Traveling Through Thailand

Thailand was my first solo trip.

I pre-landed in Bangkok at 5 AM. In the on-arrival visa line, a friendly attendant helped me skip the line and processed my visa faster. The airport was far out of the city and having decided that I would take public transport, I climbed into an about-to-crumble bus to go into the city.   

In the three-hour-long bus ride, as long as the flight from Bengaluru to Bangkok, a lady passenger helped to hold my bag and told me that I was beautiful as I managed to not-faint in the crowded aisle.
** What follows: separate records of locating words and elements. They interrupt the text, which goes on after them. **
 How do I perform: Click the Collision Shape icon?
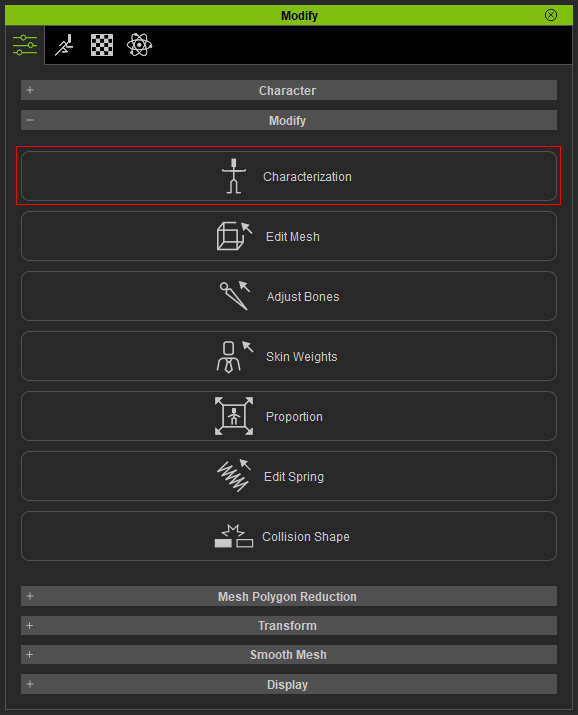click(x=234, y=536)
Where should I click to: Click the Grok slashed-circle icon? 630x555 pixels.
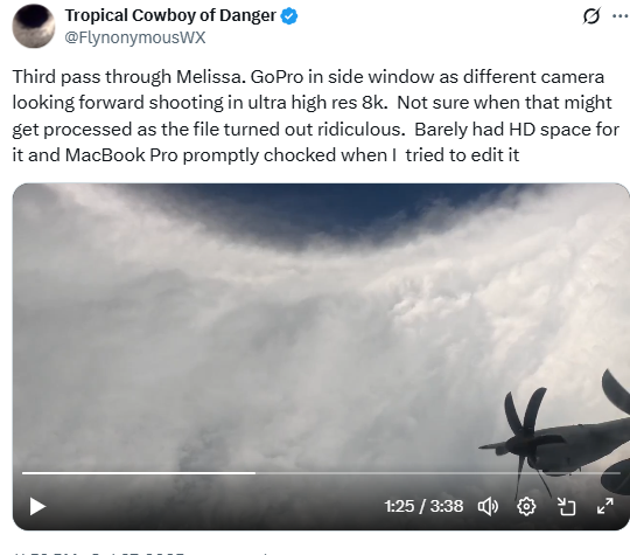point(591,16)
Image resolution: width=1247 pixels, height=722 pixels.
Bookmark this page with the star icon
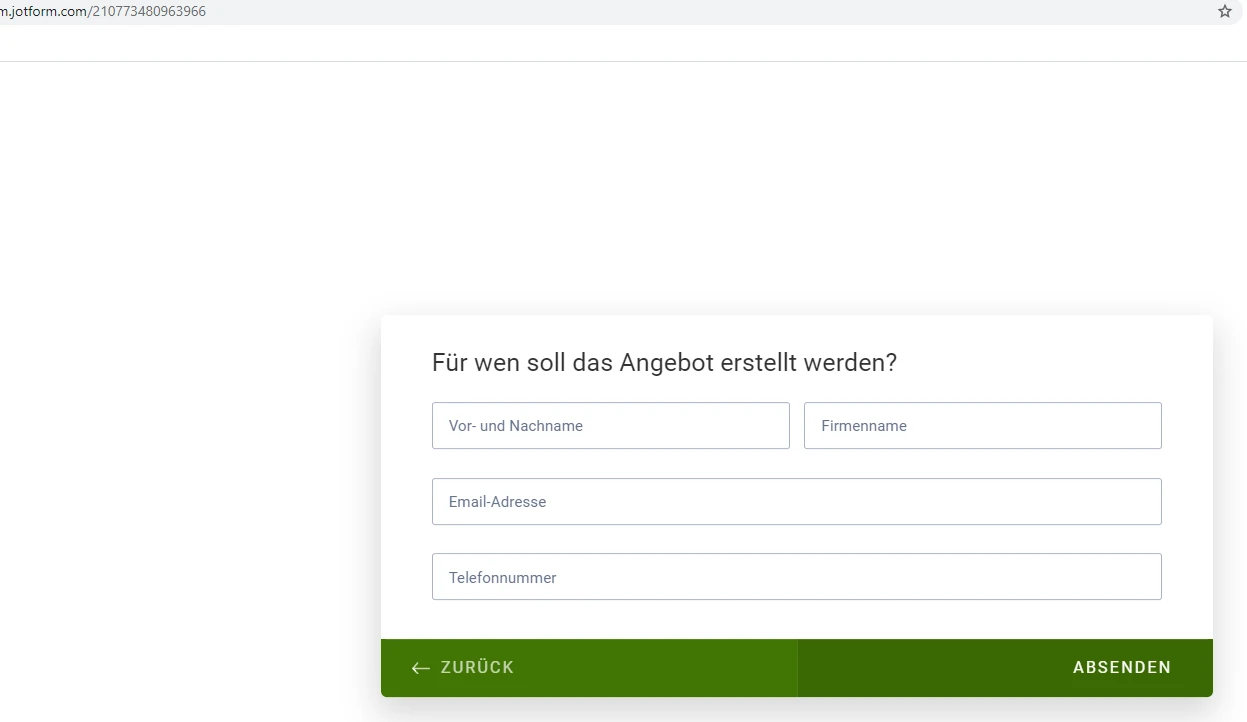[1224, 12]
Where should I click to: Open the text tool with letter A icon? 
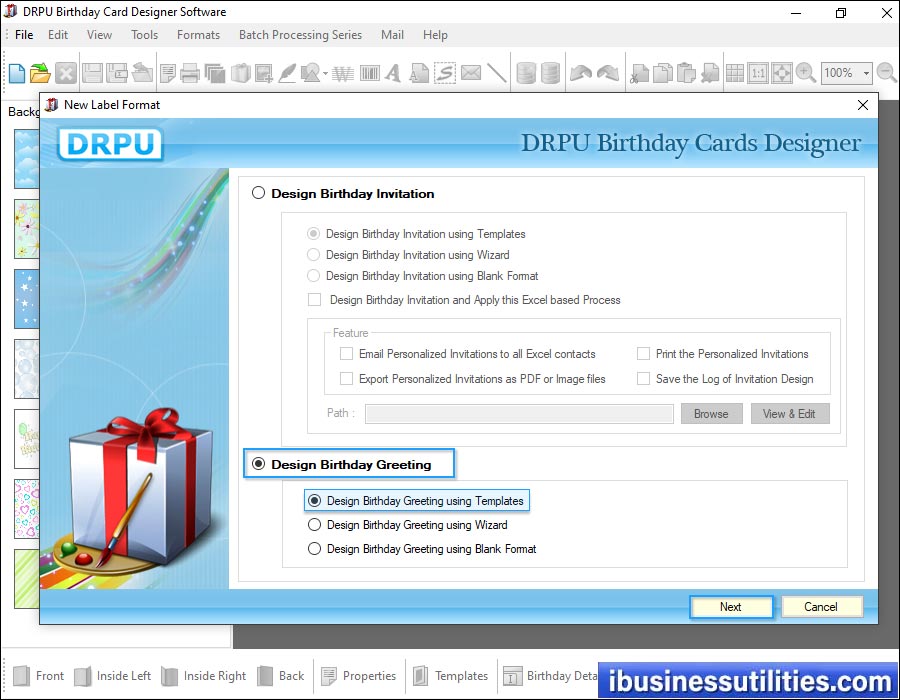392,72
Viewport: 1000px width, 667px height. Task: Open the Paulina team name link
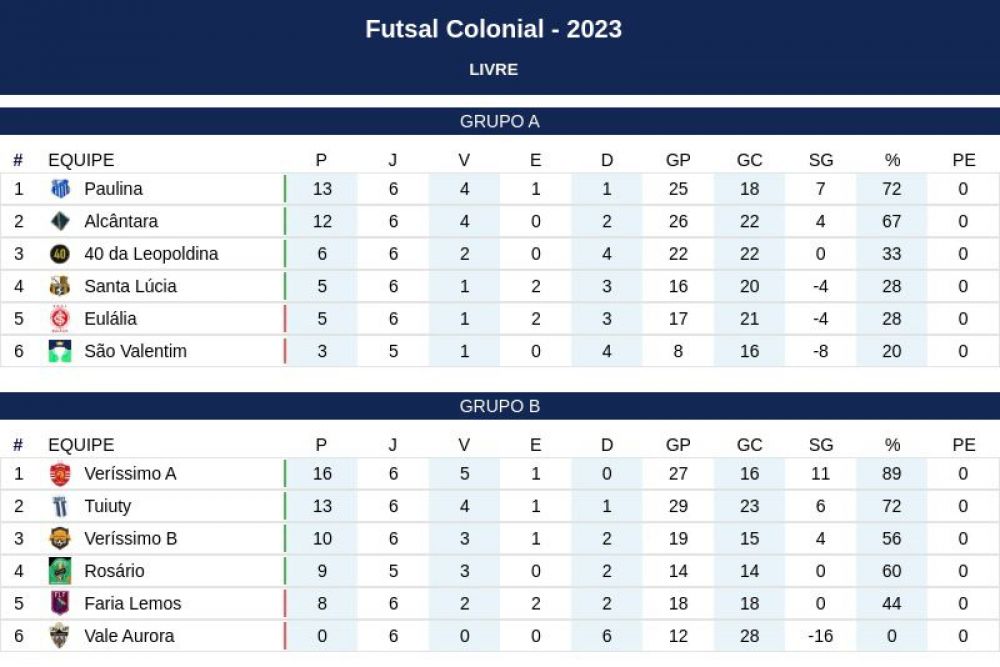(114, 189)
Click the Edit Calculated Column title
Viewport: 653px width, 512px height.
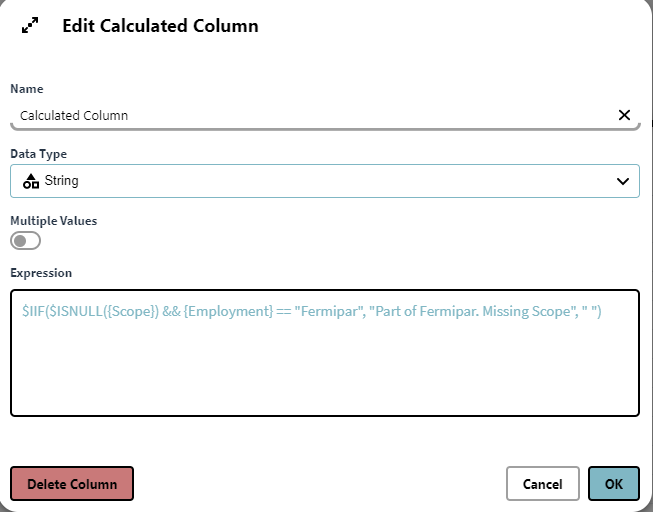click(160, 27)
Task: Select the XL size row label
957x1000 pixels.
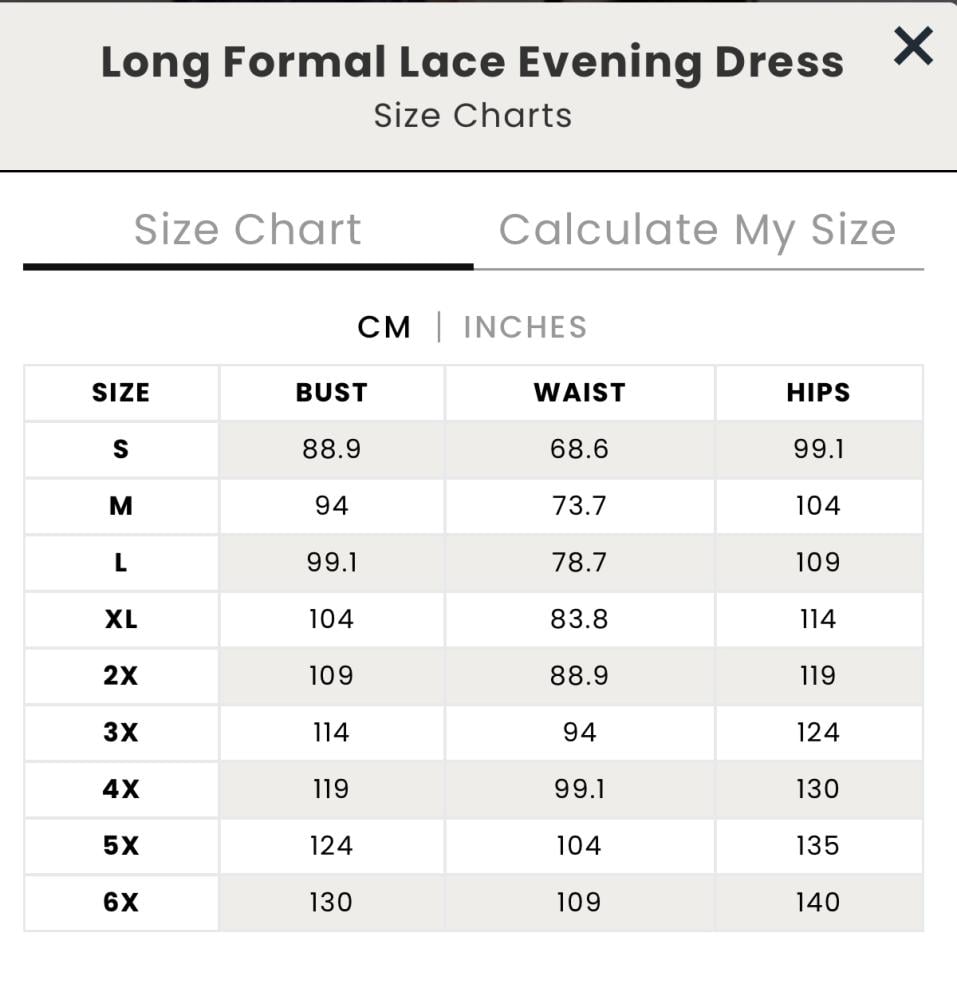Action: tap(121, 619)
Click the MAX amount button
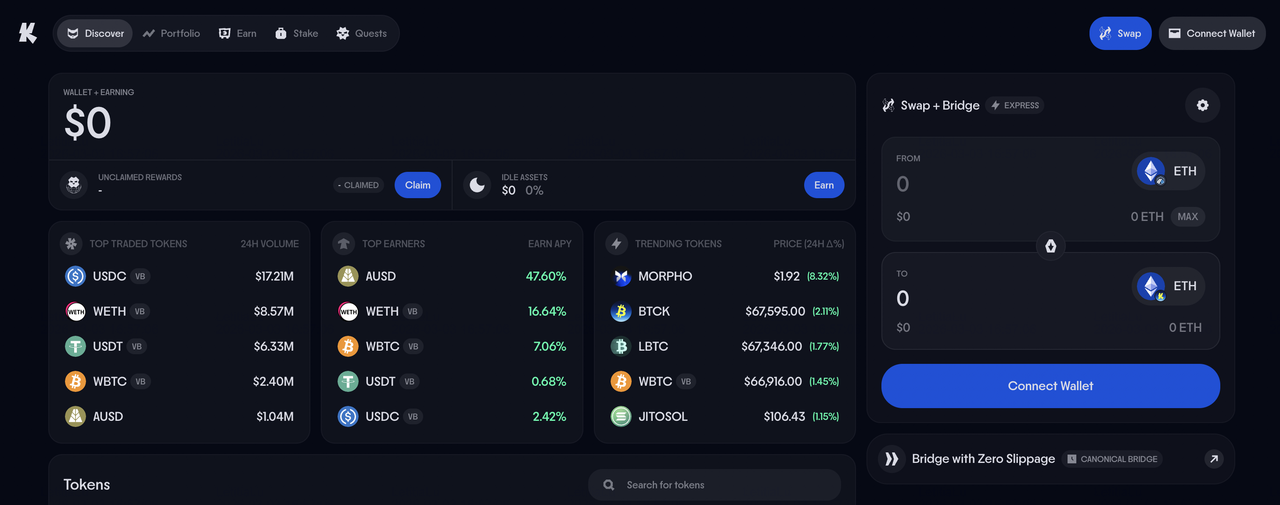 (1187, 217)
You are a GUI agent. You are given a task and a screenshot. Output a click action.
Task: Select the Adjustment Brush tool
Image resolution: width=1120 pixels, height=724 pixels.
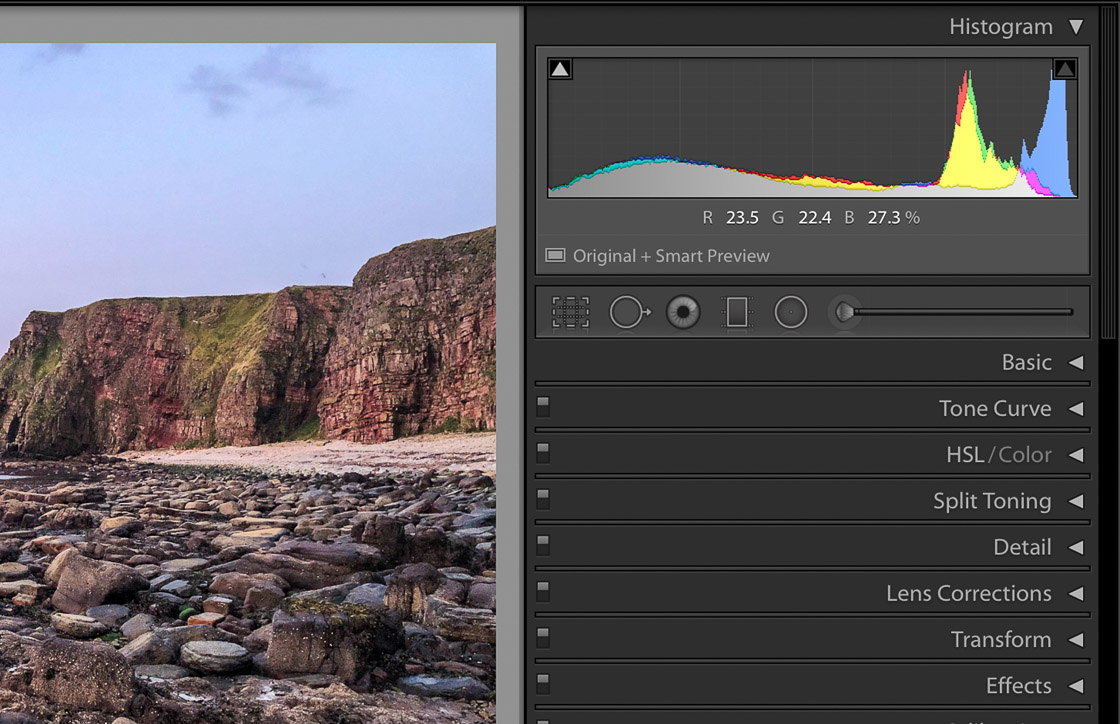tap(843, 311)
The bus crawled a kilometer in almost an hour. Due to my skepticism of being able to explain the situation to the angry and rude lady ticket collector and the bus driver, I didn’t leave the bus to hop into a taxi. She kept buying dumplings for him from the street while I craved and my stomach growled. 

The bus ride wasn’t enough torture that I had to climb four levels of steep, dingy stairs with my suitcase to reach my just-enough, single, air-conditioned room.

Tired, hungry, and lonely, I went down for food and ate a mediocre Pad Thai. Having grabbed a few cold water bottles from the fridge downstairs, I climbed back up again. Sudden rudeness and a hint of racism coupled with sleep deprivation and loneliness made me sleep for almost 5 hours.

It wasn’t just that.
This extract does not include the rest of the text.